2016年6月11日土曜日

健康な身体について。

パイロットになる上で必ず必要になるのが「航空身体証明(Medical Certificate)」です。 パイロットライセンスは一旦取得すると基本的には永久有効なのですが、それを有効にするためには、有効な身体証明が必要になります。 つまり、身体証明が失効するとライセンスも自動的に失効するという仕組みです。 2つとも有効ではじめてパイロットとして操縦桿を握ることができるわけです。

カナダの場合、航空身体証明にはカテゴリー1からカテゴリー4までの4種類があります。

エアラインパイロット、または事業用操縦士として収入を得るためにはカテゴリー1の身体証明が必要です。 自家用操縦士としてフライトのする(つまり、収入は得ない)のであればカテゴリー3で大丈夫です。 

僕は、パイロット訓練を始める前にまずは身体証明検査を受けることをお勧めします。 エアラインパイロットを目指す方の場合はカテゴリー1の身体検査を受けるとよいでしょう。 理由はいくつかあります。


理由その1: 万が一パイロットになれない身体である場合、訓練を開始するまえにそのことを把握することができ、お金・時間を無駄にしなくてすみます。 この場合は問題点を克服する方法を探る必要があります。 万が一それが不可能な場合には残念ながらパイロットの道は絶たれることになります。

理由その2: 訓練開始後、ファーストソロ(はじめて機長として操縦するフライトのこと)をするタイミングで必ず身体証明書が必要になります。 なので、まずは身体証明書を取得しておくことがベストです。

理由その3: 理由その2と関連していますが、ソロに出れるタイミングに来たのに身体証明書がない場合にはファーストソロ、または訓練そのものに遅れが生じます。 身体検査を受けてから手元に身体証明書が届くまでには時間がかかりますので前もって用意しておくのがよいでしょう。
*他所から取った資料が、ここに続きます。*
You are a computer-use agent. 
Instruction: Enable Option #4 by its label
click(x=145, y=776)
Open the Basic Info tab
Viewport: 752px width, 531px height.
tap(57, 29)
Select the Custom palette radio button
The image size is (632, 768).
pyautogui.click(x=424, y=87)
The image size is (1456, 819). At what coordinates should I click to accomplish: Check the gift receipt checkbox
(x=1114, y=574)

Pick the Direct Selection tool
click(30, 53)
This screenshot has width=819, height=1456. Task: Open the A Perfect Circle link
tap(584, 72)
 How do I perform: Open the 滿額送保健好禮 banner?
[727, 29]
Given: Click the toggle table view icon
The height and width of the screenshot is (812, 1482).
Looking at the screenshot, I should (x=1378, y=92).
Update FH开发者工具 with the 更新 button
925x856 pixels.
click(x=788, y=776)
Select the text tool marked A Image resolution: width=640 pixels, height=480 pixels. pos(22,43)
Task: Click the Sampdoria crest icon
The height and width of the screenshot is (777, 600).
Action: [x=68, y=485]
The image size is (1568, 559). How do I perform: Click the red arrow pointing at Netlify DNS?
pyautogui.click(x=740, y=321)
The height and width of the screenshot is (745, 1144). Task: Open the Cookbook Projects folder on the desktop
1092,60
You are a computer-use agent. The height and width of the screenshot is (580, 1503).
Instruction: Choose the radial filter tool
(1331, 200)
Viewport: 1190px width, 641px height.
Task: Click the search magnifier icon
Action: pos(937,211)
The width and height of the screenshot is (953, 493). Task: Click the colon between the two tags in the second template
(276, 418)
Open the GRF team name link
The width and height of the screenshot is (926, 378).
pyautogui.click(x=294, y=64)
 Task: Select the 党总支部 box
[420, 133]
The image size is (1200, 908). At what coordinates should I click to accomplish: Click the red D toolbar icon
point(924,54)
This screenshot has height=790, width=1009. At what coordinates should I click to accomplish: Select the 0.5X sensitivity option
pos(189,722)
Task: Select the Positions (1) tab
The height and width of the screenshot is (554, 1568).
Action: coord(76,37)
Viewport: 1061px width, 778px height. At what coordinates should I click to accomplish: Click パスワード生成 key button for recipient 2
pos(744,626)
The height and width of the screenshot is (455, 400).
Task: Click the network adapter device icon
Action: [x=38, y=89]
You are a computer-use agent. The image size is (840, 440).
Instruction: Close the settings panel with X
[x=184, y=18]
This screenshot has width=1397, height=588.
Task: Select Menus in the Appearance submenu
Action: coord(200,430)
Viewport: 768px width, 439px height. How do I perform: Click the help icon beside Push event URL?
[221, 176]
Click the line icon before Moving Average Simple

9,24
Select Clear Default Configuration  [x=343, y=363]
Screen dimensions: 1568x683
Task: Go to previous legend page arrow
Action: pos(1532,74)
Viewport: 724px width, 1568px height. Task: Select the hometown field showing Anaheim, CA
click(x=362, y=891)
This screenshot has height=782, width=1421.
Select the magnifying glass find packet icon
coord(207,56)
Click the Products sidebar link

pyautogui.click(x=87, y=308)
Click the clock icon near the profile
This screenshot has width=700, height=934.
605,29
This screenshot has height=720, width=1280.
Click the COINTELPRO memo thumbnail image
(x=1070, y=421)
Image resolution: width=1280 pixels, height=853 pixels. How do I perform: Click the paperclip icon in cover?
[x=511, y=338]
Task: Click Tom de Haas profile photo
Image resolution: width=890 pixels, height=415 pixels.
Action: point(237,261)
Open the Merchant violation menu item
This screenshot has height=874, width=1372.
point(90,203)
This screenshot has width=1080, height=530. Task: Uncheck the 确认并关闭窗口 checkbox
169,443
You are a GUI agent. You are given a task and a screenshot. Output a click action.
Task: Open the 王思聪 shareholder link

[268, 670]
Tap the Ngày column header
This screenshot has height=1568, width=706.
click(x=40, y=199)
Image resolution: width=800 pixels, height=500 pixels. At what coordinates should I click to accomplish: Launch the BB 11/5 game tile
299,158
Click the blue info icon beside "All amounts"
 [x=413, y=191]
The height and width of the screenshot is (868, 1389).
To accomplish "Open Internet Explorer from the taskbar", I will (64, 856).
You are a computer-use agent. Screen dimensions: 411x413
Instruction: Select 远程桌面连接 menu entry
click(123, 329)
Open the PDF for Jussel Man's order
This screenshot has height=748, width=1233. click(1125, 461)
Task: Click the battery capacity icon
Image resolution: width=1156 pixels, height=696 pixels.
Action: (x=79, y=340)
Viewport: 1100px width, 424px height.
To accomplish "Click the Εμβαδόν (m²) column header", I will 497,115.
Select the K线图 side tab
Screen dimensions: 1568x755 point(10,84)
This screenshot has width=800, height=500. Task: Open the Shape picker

以上の理由から、訓練を始める前にまずはご自分がパイロットになれる身体なのかどうかをはっきりとさせておくことをお勧めします。 カナダの場合はTransport Canada(日本でいう国土交通省)が指定している航空医(Civil Aviation Medical Examiner 通称CAME)で診察を受けます。 検査を受け、問題がない場合には通常数週間でTransport Canadaから身体証明書が郵送されてきます。 最初はぺらぺらの紙切れです。 一旦ライセンスを取得するとパスポートと同じサイズのAviation Document Bookletという冊子が発行され、それに身体証明書のステッカー(シール)を貼ることになります。

この身体証明書、実は日本国内でも取得できます。 日本にいる間に準備の一環として身体証明書を取得しておくと良いと思います。

一番便利なのは羽田空港内にあるクリニックにいらっしゃる菊池先生のところで身体証明書を取得することでしょう。 だいぶ前になりますが、僕も一度菊池先生のところで身体証明書を更新したことがあります。

診療所のウェブサイトはこちら:
http://www.flying-doctor.net/index.html

もしなにか不安なことがあるのであれば、まずはこちらで診察をうけ、パイロットになれる身体であることを確認しておくと後ほど心配することも不要になるでしょう。

どんなに頭がよくてお金持ちであっても身体が健康でなければパイロットにはなれません。 日頃からの精進が大切です。